There were no new skills, though Matt was glad to see that his stamina and health had climbed with his vitality. More ability to take hits and flee was vital. The most interesting thing were the two new assignable stat points, presumably free to put anywhere he liked. His first thought was to stick them into vitality. So far, that had been his most useful stat and he hoped that more vitality would also allow him to heal a bit faster. His memories of nearly bleeding out in the woods were still fresh, and anything that shortened the pain sounded like a very good idea.

But before he clicked the plus button next to the stat, he paused and looked at his class skills. So far, Survivor's Instinct had been crucial in helping him in the very literal way the name implied. On the other hand, he wasn't very impressed by Survivor's Combat. Sure, he was a little better with the dagger than he should have been, but when the Clownrats were biting him, he hadn't been able to do much about it. His own attacks also felt only marginally more scary than they would have been back on Earth.

That left two possibilities. Either he had been granted the most underwhelming combat powers ever, or it didn’t have enough to work with. Strength seemed irrelevant here – he wasn’t trying to punt the rats into the woods. This was an issue of seeing what was coming and reacting to it before it got there.

While the rats were pretty quick, Matt could still follow their motions. It was his body that couldn't keep up to dodge the attacks. That meant it wasn't a lack of Perception but rather Dexterity. If he poured both points into Dexterity, there was a chance he’d be able to fight the rats better. There was also a chance it wouldn’t make that big of a difference.
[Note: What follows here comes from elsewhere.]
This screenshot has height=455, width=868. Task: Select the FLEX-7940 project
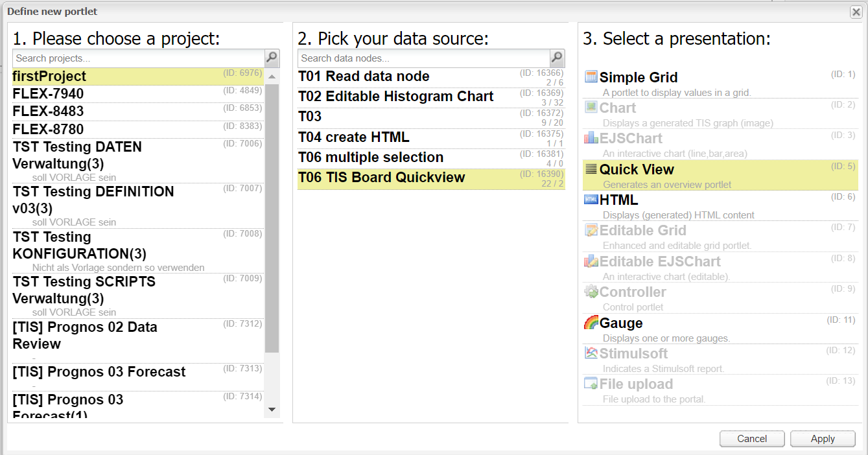[x=138, y=93]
Vitality was a sure-fire bet. In the end, it was a gamble between having the ability take more hits, or between maybe not getting hit at all.

Well, Matt was a gambler. Nothing ventured, nothing gained crossed his mind as he dumped both points into Dexterity. He hoped it wasn't a placebo effect when he noticed that he was moving a little bit faster. Either way, it was time to move back to the path and reset his traps.